Eastern Elementary educators challenge transfer maneuvers
Published 1:44 pm Wednesday, July 18, 2007
By Staff
Their supporters wait out lengthy executive session
By NIKIE MAYO
News Editor
After more than three and a half hours in closed session Monday night, the Beaufort County Board of Education transferred one veteran teacher from Eastern Elementary School and gave another educator one more year there.
First-grade teacher Theresa Oakey and kindergarten teacher Roxanne Beeman appealed moves that would have transferred them to John Cotten Tayloe Elementary School. Oakey was reassigned. Beeman was allowed to stay in her classroom at Eastern Elementary School, but her assignment there may be reviewed at the end of next school year. Reading-recovery teacher Paula Willey and speech teacher Connie Smithwick were also transferred. Willey and Smithwick did not appeal that decision.
Parents, many with their children in tow, lined the hallway of Beaufort County Schools’ central office, waiting hours for word on the fate of Oakey and Beeman. They took shifts peeking through the tiny panes of glass on the meeting room doors, trying to read lips and figure out what was happening. They would get a verdict around 9:15 p.m.
The school board was scheduled to begin its meeting at 6 p.m. Monday, but convened early, some time after a Building and Grounds Committee meeting adjourned around 5:30 p.m. Many of the people who expected to be able to address the board at 6 p.m. found closed doors instead.
Around 6:20 p.m., Raleigh attorney Johnathan Blumberg emerged from the meeting. There to advise the school board, Blumberg said the meeting was closed because of personnel matters and to protect the board’s attorney-client privilege.
Jane McCotter, an instructor at Beaufort County Community College, said she came in support of both teachers.
Larry Hinsley’s son John is in the middle of a “looping” class that Beeman teaches. Under the looping system, one teacher has the same group of elementary-school aged children for two years in a row. Beeman taught the younger Hinsley in kindergarten and will teach him again in first grade.

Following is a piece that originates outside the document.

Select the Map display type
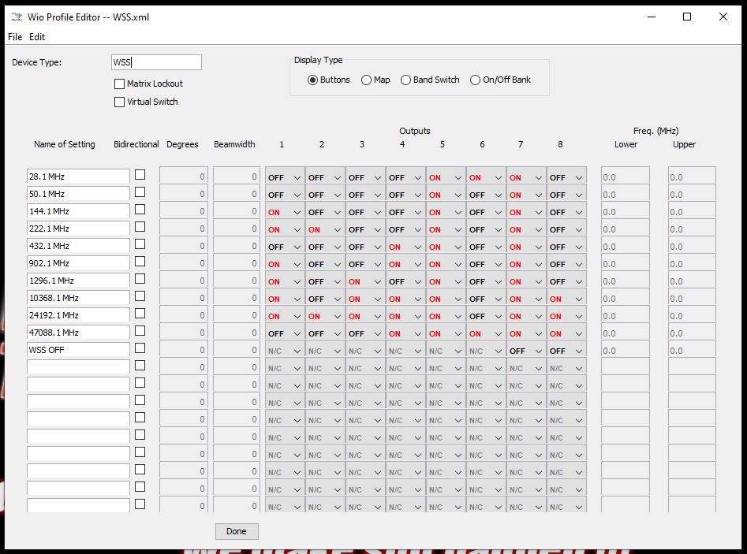This screenshot has width=747, height=554. pyautogui.click(x=367, y=80)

Advocates said they believe the teachers are being transferred for supporting the looping system.
Carlos Arballo waited outside the meeting room door with his daughter, Sandy. He had come straight from work and was still waiting after 9 p.m.

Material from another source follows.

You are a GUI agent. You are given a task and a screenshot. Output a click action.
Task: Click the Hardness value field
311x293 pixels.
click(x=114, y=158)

When Beeman emerged from the meeting to tell parents the board would rescind its decision to move her, she received hearty applause.
When Oakey emerged, there was no announcement, just shaking heads.

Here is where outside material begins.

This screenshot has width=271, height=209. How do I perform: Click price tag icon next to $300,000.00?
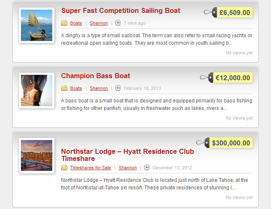point(203,143)
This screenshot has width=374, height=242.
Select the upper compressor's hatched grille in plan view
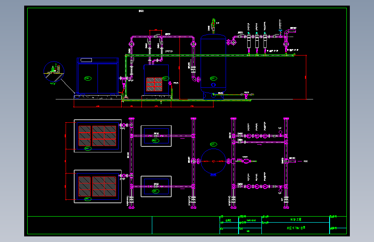[97, 136]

Oakey was a “looping” teacher, too, but she was not in the middle of a cycle with her students, school board Chairman Robert Belcher said after the meeting.
Smithwick did not have the option to appeal her move away from Eastern Elementary School because she is a contract worker, Belcher said.
If Oakey appeals her reassignment now, that appeal will have to go to court, Belcher said.